ChatCompletions 和 Completions:

  • model, find all the models we support here: https://ppinfra.com/model-api/product/llm-api.
  • messages, including roles system, user, assistant. (only availabe for ChatCompletion Endpoint)
    • content, the contents of the message.
    • role, the role of the messages author, in this case system.
    • name, an optional name for the participant. Provides the model information to differentiate between participants of the same role.
  • prompt, the prompt(s) to generate completions for, encoded as a string, array of strings, array of tokens, or array of token arrays. (only availabe for Completion Endpoint)
  • max_tokens, the maximum number of tokens that can be generated in the chat completion.
  • stream, if set, partial message deltas will be sent, like in ChatGPT. Tokens will be sent as data-only server-sent events as they become available, with the stream terminated by a data: [DONE] message.
  • temperature, what sampling temperature to use, between 0 and 2. Higher values like 0.8 will make the output more random, while lower values like 0.2 will make it more focused and deterministic. We generally recommend altering this or top_p but not both.

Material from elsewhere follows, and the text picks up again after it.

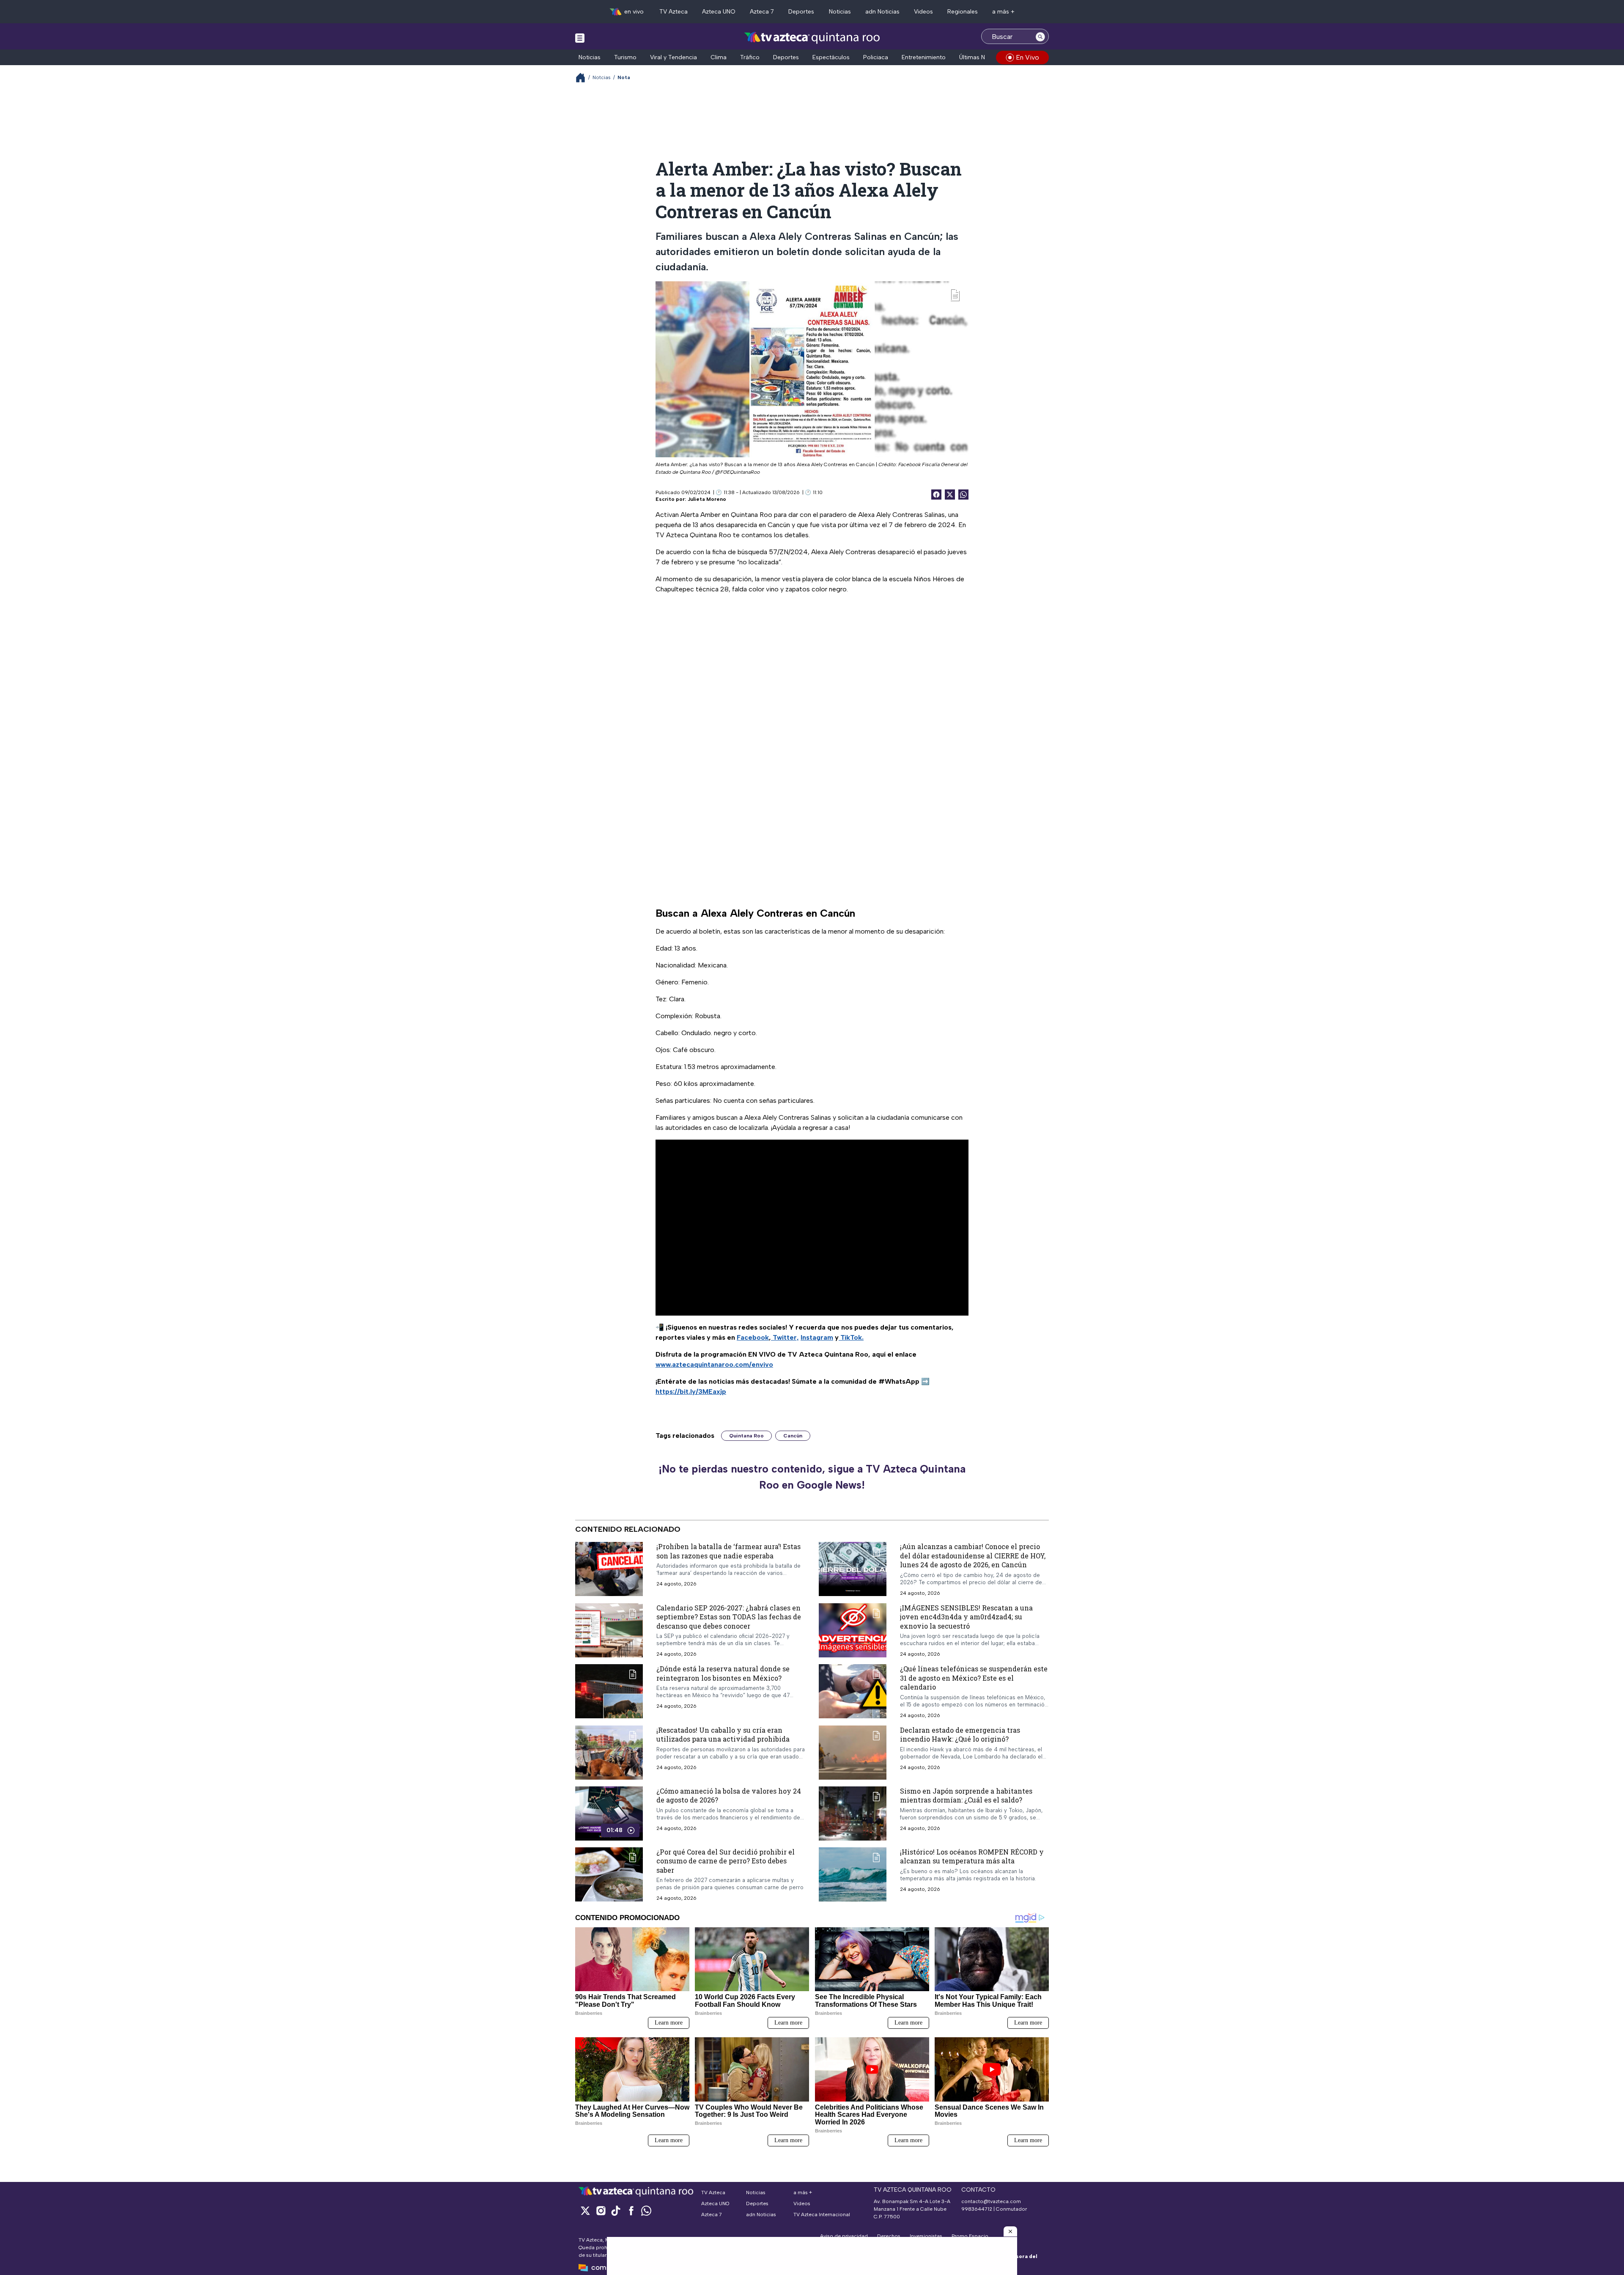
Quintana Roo (746, 1436)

  • top_p, an alternative to sampling with temperature, called nucleus sampling, where the model considers the results of the tokens with top_p probability mass. So 0.1 means only the tokens comprising the top 10% probability mass are considered. We generally recommend altering this or temperature but not both.
  • top_k, integer that controls the number of top tokens to consider. Set to -1 to consider all tokens.
  • min_p, float that represents the minimum probability for a token to be considered, relative to the probability of the most likely token. Must be in [0, 1]. Set to 0 to disable this.
  • stop, up to 4 sequences where the API will stop generating further tokens.
  • n, how many chat completion choices to generate for each input message. Note that you will be charged based on the number of generated tokens across all of the choices. Keep n as 1 to minimize costs.
  • presence_penalty, float that penalizes new tokens based on whether they appear in the generated text so far. Values > 0 encourage the model to use new tokens, while values < 0 encourage the model to repeat tokens.
  • frequency_penalty, float that penalizes new tokens based on their frequency in the generated text so far. Values > 0 encourage the model to use new tokens, while values < 0 encourage the model to repeat tokens.
  • repetition_penalty, float that penalizes new tokens based on whether they appear in the prompt and the generated text so far. Values > 1 encourage the model to use new tokens, while values < 1 encourage the model to repeat tokens.
  • logit_bias, an optional parameter that modifies the likelihood of specified tokens appearing in a model generated output.